PAGE EXTRACT>
A result of this confusion is that many people mistakenly believe that “flu shots” protect against more than just influenza, which is not the case.

Common cold viruses are not the same as influenza viruses, although they share many of the same symptoms.

Common colds usually consist of mild symptoms, including:

  • congestion
  • sore throat
  • cough
  • fever

Influenza can cause these symptoms and more. Influenza more commonly causes:

  • high fever
  • intense intense body aches and pain (myalgias)
  • runny nose and/or congestion
  • rarely nausea and vomiting
  • in addition to cough and sore throat.

the difference between a flu and influenzaWhile most common colds are self limited, and usually do not progress to more serious infection, influenza can, in some cases lead to pneumonia and serious respiratory compromise, as well as severe dehydration and even death in a small, but significant, percentage of cases.

Influenza is highly contagious. It is spread by respiratory droplets either by inhaling or through direct mucosal contact with droplets, for example hand to mouth.

PROBLEMS TO WORK ON>
A – Update the passage on colds and influenza. Begin at the words "the difference between" and stop after "percentage of cases.", replacing "pneumonia" with "bronchitis".
B – According to the passage on colds and influenza, why is influenza more serious than a common cold?

GIVEN RECORDS>
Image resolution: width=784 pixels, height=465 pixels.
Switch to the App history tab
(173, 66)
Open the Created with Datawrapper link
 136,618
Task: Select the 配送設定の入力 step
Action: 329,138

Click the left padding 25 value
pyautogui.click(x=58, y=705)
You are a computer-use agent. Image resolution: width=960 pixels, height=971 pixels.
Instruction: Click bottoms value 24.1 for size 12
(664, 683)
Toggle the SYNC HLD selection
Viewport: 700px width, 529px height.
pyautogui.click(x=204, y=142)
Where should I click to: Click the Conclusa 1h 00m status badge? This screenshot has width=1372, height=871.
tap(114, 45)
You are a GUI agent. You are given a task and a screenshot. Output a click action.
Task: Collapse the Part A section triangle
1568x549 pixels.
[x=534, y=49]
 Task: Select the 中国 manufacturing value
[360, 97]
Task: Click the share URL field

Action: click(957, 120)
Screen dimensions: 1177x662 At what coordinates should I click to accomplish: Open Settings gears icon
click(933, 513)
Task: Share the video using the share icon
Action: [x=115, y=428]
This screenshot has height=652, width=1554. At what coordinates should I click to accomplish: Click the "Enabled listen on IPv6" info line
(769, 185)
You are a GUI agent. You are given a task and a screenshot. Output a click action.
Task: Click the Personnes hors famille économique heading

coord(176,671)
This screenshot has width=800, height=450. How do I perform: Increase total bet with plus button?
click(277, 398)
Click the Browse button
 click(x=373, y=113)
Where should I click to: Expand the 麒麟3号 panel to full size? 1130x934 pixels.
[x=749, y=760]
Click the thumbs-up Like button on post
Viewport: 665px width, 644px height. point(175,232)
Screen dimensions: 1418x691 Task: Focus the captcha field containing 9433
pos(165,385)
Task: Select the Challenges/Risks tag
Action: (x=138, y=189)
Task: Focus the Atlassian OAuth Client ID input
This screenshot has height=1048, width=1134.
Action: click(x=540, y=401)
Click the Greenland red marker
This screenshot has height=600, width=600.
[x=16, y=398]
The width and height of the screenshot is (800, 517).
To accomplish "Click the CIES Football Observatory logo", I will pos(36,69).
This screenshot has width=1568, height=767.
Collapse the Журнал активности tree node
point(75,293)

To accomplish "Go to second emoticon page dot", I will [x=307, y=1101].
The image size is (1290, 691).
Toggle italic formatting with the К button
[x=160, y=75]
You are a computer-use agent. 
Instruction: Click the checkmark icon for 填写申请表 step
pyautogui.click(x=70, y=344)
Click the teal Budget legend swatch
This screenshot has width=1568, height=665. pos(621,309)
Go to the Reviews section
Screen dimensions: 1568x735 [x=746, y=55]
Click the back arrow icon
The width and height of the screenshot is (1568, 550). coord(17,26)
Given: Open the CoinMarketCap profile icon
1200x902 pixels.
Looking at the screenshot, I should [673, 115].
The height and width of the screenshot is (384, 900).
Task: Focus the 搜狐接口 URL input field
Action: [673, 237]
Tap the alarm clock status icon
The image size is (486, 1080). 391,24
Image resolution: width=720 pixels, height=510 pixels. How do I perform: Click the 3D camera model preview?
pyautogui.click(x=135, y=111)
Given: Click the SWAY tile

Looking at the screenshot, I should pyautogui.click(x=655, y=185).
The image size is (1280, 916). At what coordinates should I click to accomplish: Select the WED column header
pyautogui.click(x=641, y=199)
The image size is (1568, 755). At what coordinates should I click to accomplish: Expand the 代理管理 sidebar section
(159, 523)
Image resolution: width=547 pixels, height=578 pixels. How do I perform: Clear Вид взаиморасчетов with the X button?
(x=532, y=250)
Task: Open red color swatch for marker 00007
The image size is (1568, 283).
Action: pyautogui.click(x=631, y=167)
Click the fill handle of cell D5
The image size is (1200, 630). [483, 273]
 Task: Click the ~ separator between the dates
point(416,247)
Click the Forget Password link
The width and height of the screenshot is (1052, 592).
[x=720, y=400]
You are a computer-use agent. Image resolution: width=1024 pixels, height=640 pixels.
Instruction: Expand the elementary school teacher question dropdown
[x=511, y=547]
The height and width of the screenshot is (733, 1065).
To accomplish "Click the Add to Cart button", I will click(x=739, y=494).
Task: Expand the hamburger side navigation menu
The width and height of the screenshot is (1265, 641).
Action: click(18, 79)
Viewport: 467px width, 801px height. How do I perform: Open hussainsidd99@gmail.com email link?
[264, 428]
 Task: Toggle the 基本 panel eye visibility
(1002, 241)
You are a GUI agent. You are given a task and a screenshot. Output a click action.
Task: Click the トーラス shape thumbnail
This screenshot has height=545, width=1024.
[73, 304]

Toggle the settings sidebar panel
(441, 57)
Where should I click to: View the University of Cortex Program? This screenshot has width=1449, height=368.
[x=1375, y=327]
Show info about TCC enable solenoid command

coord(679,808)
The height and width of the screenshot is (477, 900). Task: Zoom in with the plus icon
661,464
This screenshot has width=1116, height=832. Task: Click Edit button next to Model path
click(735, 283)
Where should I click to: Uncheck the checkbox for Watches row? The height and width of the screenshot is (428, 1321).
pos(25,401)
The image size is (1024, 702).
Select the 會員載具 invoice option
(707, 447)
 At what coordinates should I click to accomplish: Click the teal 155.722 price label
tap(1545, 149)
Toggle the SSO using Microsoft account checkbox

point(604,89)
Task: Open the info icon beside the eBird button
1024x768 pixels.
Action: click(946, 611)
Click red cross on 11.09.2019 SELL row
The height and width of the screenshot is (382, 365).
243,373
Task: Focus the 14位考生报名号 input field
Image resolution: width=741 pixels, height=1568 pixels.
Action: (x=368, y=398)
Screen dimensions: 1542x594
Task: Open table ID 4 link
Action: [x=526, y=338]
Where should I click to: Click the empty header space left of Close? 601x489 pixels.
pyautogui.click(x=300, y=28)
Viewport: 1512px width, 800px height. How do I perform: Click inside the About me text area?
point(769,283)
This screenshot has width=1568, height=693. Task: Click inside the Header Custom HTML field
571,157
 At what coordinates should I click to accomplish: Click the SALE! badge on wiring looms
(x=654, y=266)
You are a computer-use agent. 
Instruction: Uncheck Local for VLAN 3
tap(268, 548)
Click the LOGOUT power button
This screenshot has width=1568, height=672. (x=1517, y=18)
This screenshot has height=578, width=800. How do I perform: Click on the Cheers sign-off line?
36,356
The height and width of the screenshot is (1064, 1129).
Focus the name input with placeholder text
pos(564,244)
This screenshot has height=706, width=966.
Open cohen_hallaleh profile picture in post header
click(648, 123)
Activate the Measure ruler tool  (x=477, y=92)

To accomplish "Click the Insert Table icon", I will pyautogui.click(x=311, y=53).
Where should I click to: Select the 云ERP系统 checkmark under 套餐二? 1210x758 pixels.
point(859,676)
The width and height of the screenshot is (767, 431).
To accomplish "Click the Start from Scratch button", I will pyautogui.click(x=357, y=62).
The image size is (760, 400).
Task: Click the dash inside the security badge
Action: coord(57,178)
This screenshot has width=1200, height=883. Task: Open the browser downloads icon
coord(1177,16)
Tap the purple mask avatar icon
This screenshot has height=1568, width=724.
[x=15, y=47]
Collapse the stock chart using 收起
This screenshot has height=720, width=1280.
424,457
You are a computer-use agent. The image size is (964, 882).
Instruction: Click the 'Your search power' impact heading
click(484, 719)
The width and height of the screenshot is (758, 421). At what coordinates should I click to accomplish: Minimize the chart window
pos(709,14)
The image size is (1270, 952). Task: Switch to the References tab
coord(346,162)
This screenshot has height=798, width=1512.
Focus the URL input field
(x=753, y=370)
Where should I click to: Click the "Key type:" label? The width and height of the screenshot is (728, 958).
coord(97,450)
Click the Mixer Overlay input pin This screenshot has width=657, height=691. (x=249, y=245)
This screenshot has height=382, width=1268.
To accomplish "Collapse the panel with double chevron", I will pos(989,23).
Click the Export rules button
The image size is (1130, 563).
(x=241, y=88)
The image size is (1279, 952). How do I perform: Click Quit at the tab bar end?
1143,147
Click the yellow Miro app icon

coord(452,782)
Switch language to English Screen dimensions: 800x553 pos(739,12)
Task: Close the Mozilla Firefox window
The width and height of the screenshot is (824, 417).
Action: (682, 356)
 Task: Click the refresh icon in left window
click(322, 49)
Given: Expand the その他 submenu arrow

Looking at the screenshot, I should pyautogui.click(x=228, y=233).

COMPLETED EXERCISE>
A –
the difference between a flu and influenzaWhile most common colds are self limited, and usually do not progress to more serious infection, influenza can, in some cases lead to bronchitis and serious respiratory compromise, as well as severe dehydration and even death in a small, but significant, percentage of cases.

B – Most common colds are self-limited and usually do not progress to more serious infection. Influenza, in some cases, can lead to pneumonia, serious respiratory compromise and severe dehydration. It can even cause death in a small but significant percentage of cases.